On 12 June 2018, Hager accepted an apology and compensation for "substantial damages" from the New Zealand Police for the 2014 raid on his home during the investigation into the hacking that led to the Dirty Politics book. The settlement also included the police acknowledging that they had accessed Hager's personal banking data.

=== On the media ===

After the police raid on Nicky Hager's house, the Labour Party's acting leader, David Parker, pointed out that journalists have a right to protect their sources, and said there was a growing number of cases in which the police were being called in to investigate the media. He said the police had searched media offices after Mr Key's "teapot tapes" conversation with John Banks and the Serious Fraud Office had demanded the National Business Review hand over documents related to the collapse of South Canterbury Finance. Parker argued that the search of Nicky Hager's house amounted to intimidation and said: "If the media are not free of undue intrusion by state agencies, or have too cosy a relationship with political parties; they cannot do what the fourth estate is meant to do." In an editorial, the New Zealand Herald agreed and said the police raid over such a minor crime was "not a good look for the police". The editorial went on to say: "The effect of such raids is to intimidate such people from approaching media to disclose uncomfortable truths."
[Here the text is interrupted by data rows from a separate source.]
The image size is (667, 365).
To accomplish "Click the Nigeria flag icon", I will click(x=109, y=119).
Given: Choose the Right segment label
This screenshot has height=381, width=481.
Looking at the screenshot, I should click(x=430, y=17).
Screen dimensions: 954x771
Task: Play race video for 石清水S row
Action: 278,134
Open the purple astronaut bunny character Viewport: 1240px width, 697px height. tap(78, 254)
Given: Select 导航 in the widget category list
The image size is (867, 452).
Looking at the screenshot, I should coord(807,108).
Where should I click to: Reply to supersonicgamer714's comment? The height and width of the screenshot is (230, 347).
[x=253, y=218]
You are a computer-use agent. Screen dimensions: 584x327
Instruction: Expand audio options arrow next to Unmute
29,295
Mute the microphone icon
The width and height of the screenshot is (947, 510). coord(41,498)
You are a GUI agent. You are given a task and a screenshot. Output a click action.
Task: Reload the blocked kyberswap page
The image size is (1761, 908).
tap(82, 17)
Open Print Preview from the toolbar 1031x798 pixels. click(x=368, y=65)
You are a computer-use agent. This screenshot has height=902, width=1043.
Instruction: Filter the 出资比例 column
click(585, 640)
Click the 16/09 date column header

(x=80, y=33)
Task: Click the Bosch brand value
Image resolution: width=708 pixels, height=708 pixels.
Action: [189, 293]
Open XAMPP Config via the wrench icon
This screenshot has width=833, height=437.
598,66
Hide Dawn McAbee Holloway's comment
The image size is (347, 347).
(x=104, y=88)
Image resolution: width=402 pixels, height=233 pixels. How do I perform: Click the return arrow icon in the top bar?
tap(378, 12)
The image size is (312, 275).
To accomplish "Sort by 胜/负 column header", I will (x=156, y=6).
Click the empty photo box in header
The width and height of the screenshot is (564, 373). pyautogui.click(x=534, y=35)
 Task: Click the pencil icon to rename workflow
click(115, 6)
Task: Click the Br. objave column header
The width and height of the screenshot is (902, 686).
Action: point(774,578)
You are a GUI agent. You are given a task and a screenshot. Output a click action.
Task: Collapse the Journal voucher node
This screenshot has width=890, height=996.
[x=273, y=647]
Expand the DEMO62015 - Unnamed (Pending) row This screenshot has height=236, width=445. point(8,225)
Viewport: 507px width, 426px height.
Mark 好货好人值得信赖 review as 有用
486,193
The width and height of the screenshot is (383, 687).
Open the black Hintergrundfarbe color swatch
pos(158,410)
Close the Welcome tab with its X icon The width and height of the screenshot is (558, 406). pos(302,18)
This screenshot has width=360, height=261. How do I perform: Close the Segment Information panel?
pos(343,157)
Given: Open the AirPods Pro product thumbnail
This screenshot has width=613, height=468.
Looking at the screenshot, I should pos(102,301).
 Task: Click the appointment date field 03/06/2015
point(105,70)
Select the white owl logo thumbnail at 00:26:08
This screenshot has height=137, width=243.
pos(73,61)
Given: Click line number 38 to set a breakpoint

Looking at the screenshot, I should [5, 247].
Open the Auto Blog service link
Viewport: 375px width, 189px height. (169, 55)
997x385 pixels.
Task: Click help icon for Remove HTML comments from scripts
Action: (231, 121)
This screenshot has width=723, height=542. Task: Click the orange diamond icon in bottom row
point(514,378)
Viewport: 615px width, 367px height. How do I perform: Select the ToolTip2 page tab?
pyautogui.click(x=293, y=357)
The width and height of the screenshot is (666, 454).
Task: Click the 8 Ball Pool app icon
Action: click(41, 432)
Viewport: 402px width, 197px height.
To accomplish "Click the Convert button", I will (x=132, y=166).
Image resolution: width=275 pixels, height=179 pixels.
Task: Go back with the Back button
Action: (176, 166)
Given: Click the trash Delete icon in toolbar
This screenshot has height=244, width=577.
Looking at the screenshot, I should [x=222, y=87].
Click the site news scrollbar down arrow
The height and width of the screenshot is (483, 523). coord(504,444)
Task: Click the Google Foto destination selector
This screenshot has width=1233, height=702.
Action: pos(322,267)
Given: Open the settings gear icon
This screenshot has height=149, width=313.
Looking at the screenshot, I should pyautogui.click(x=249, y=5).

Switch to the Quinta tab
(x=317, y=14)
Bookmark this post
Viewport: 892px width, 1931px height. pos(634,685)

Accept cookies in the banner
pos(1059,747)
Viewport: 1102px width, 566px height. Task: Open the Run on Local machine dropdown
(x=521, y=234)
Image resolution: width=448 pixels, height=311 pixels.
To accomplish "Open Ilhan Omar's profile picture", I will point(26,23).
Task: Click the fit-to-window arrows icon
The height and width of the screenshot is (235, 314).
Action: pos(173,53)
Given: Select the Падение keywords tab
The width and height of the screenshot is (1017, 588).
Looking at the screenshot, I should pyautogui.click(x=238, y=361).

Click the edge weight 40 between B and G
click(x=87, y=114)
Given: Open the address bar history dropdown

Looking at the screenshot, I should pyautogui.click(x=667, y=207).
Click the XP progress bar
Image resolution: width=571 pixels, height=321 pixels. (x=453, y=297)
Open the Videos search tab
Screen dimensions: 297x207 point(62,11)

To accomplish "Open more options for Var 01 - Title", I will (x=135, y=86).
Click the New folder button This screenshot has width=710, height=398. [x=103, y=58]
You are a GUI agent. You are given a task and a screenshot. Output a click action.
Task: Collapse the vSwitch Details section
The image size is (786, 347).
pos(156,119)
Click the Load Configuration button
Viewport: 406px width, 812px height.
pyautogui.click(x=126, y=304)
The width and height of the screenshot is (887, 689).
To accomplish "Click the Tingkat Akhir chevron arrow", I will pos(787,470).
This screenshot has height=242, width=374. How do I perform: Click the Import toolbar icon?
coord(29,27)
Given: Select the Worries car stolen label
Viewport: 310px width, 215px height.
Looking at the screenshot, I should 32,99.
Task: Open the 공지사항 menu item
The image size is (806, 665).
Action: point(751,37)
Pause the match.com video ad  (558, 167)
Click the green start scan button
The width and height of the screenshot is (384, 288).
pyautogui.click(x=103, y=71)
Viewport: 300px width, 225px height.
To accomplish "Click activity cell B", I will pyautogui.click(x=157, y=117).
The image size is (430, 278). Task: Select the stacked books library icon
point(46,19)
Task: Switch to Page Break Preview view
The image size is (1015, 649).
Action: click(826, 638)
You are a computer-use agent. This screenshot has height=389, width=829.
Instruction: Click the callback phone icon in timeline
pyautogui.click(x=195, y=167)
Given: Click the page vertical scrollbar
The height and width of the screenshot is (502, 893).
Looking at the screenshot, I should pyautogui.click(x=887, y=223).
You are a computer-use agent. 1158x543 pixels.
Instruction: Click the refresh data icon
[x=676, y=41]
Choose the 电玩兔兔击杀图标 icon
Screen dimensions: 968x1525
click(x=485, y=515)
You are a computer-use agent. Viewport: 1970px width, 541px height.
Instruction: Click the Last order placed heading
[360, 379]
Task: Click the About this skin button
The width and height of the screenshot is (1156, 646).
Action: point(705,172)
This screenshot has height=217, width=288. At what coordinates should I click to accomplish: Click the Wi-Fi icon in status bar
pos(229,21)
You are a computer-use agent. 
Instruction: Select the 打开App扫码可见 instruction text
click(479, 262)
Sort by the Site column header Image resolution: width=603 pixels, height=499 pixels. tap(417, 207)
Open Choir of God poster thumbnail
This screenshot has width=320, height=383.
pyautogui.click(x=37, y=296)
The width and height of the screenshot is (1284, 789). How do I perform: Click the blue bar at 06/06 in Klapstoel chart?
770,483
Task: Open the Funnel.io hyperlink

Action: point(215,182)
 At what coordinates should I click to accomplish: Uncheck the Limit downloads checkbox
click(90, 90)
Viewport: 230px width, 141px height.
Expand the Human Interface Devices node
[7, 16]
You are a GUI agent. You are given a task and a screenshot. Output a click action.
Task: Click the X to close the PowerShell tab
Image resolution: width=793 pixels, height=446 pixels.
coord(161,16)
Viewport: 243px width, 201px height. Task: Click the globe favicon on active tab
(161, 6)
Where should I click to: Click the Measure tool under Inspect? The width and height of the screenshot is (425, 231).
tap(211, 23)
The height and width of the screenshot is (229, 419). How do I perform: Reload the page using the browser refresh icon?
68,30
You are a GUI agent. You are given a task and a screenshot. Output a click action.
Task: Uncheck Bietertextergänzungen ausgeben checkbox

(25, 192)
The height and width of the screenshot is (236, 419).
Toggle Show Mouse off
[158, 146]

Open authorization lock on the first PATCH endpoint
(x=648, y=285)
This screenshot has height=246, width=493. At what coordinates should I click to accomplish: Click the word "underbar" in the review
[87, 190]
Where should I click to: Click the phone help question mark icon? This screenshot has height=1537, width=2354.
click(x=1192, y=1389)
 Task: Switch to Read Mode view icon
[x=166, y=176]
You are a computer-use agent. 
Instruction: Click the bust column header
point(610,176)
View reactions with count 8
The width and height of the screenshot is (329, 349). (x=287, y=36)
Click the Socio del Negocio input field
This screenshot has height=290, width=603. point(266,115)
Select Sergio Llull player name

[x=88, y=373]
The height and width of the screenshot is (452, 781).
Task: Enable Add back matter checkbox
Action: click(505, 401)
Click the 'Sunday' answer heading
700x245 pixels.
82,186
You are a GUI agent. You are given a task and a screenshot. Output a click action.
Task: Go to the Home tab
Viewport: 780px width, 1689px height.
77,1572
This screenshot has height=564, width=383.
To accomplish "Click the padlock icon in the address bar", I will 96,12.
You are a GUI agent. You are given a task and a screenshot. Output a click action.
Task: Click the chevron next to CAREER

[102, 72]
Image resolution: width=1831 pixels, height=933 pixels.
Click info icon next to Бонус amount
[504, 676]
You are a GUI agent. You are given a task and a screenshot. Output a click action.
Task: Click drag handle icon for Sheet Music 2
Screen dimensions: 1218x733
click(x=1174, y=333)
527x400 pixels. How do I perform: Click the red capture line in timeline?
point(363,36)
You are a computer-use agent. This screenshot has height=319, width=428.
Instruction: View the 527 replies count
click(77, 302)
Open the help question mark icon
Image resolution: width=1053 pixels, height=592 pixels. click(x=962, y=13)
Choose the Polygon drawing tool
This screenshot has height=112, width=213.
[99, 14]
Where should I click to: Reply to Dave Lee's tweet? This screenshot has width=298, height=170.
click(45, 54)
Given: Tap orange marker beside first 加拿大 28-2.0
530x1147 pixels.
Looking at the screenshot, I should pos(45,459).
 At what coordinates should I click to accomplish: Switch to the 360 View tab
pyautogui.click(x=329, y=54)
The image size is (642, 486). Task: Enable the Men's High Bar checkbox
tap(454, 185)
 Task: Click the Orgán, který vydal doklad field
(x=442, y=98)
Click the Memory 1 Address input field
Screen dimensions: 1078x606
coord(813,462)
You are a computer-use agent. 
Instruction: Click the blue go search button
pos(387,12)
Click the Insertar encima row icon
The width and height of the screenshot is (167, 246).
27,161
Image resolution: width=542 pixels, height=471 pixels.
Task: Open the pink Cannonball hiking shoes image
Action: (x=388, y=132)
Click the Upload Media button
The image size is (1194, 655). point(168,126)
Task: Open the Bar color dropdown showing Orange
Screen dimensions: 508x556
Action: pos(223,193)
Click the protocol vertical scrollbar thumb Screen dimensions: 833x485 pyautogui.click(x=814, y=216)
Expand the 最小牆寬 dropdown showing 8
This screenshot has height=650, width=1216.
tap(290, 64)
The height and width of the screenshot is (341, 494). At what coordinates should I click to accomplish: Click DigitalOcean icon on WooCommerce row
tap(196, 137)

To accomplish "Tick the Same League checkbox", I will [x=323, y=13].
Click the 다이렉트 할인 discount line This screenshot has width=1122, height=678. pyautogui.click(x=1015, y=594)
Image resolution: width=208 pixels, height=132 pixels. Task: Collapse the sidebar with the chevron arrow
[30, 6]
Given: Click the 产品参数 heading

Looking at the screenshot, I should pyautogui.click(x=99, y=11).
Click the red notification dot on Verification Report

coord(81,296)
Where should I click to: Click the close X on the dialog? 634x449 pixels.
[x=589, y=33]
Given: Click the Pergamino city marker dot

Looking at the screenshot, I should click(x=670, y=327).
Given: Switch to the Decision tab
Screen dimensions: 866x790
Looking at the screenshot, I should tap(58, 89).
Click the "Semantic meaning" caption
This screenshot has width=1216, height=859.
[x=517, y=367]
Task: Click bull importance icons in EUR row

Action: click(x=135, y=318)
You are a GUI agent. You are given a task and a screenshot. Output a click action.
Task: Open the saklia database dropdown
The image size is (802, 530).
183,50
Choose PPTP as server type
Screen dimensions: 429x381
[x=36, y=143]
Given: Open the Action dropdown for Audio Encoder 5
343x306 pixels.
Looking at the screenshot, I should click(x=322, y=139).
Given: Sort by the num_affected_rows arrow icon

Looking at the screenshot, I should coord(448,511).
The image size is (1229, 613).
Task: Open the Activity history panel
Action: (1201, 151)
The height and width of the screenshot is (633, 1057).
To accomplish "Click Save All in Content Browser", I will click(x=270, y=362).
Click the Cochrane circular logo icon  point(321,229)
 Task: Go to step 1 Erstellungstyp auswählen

In reviews of political events in 2014, numerous commentators emphasised the impact of Dirty Politics. The New Zealand Herald's David Fisher named Nicky Hager as a finalist for New Zealander of the Year. Russell Brown said #dirtypolitics was "Word of the Year 2014". Martin Bradbury criticised John Key for his involvement with Cameron Slater but also took aim at the media for their part in dirty politics arguing that "many of these media outlets also worked hand in glove with National's black ops team." Andrew Geddis challenged the Sunday Star Times for giving Judith Collins a bi-weekly column (once she resigned from cabinet), arguing the paper was essentially choosing money over 'ethical concerns'. Reviewing these various commentaries, Bryce Edwards said: "There is a growing call for the so-called 'Dirty Politics cast' of politicians and activists to be shunned by the media."